▸ **ESTRATTO DELLA PAGINA**:
Un clima che rischia di dare il colpo di grazia alla storica alleanza con gli Stati Uniti e, di conseguenza, anche con la NATO oltre all’intesa con gli europei incentrata oggi sullo stop ai flussi di immigrati clandestini lungo la rotta balcanica.

Il collante che dall’era Ataturk ha mantenuto saldi i rapporti tra Turchia e Occidente sembra ora venir meno sull’onda del regolamento di conti dopo il fallito golpe e della ormai schiacciante deriva islamista di Ankara.
L’impressione è che Erdogan voglia vendicarsi dei leader americani ed europei colpevoli di aver temporeggiato con dichiarazioni vaghe e confuse attendendo l’esito del golpe di venerdì notte prima di condannarlo dichiarandosi al fianco del “governo democraticamente eletto”.

In questo regolamento di conti la base aerea di Incirlik è una pedina dal grande valore per esercitare pressioni sugli USA che, comunque vadano le che, rischiano di determinare comunque la fine dell’intesa tra Ankara e Washington.

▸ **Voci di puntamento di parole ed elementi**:
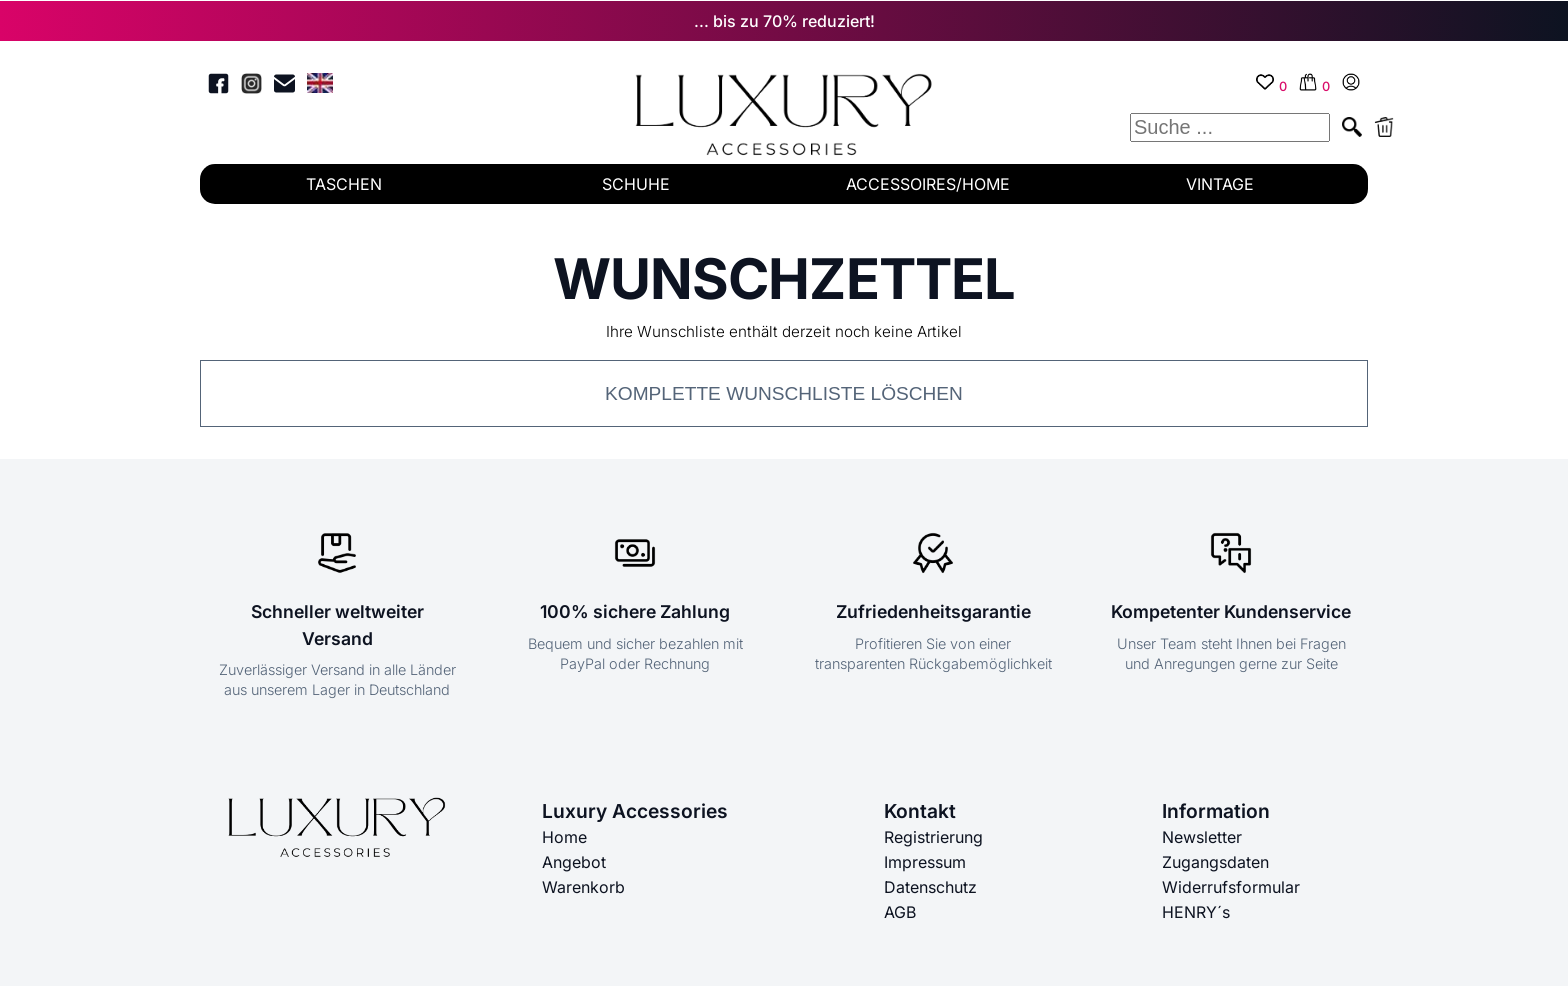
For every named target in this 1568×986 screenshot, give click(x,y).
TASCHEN (344, 184)
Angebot (574, 862)
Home (564, 838)
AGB (900, 910)
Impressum (925, 862)
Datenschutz (930, 886)
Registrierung (933, 838)
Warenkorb (583, 886)
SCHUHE (636, 184)
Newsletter (1202, 838)
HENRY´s (1196, 910)
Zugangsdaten (1215, 862)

▸ **RICHIESTA A**:
Riporti fedelmente il brano sulla Turchia, da "L’impressione è che" fino a "Ankara e Washington.".
▸ **RICHIESTA B**:
Nel brano sulla Turchia, di che cosa vengono ritenuti colpevoli i leader americani ed europei?
▸ **RICHIESTA C**:
Prosegua il brano sulla Turchia e sui suoi rapporti con l'Occidente dal punto in cui si interrompe.

▸ **RISULTATO A**:
L’impressione è che Erdogan voglia vendicarsi dei leader americani ed europei colpevoli di aver temporeggiato con dichiarazioni vaghe e confuse attendendo l’esito del golpe di venerdì notte prima di condannarlo dichiarandosi al fianco del “governo democraticamente eletto”.

In questo regolamento di conti la base aerea di Incirlik è una pedina dal grande valore per esercitare pressioni sugli USA che, comunque vadano le che, rischiano di determinare comunque la fine dell’intesa tra Ankara e Washington.

▸ **RISULTATO B**:
Di aver temporeggiato con dichiarazioni vaghe e confuse, attendendo l'esito del golpe di venerdì notte prima di condannarlo.

▸ **RISULTATO C**:
Operativa dal 1955, la base è una delle più importanti della rete di installazioni militari USA oltremare sia per le operazioni in Medio Oriente e Asia Centrale sia per la vicinanza con i confini russi meridionali. Non a caso a Incirlik, come nella base italiana di Aviano, sono conservate 50 bombe nucleari tattiche. L’aeroporto militare rischia quindi di diventare moneta di scambio per le pretese di Erdogan che minaccia ora di abbandonare la già molto ambigua alleanza con gli occidentali per cercare intese con Mosca che coinvolgano anche la guerra in Siria.

Putin ha espresso al telefono la sua solidarietà a Erdogan promettendo “presto” un incontro, forse già a inizio agosto, dove si discuterà anche degli equilibri in Siria. Un ulteriore elemento di confusione in uno scenario già fin troppo caotico.

Non è un caso che tra gli alleati del regime siriano circoli “un’opinione comune che il fallito golpe in Turchia” potrebbe aggravare i rapporti già difficili tra Ankara e Washington con conseguente “vantaggio” per Damasco e Mosca e a tutto svantaggio delle forze curde-siriane appoggiate dagli USA.

Ne ha scritto ieri Assafir, quotidiano libanese vicino alle milizie sciite filo-iraniane degli Hezbollah che combattono a fianco delle truppe siriane del presidente Bashar al-Assad.

Per il giornale di Beirut che conosce bene le vicende siriane, “fino al fallito colpo militare, l’aria che si respirava a Mosca confermava aspettative di importanti cambiamenti in Turchia rispetto al conflitto siriano e rispetto anche il ruolo di Ankara in seno alla Nato”.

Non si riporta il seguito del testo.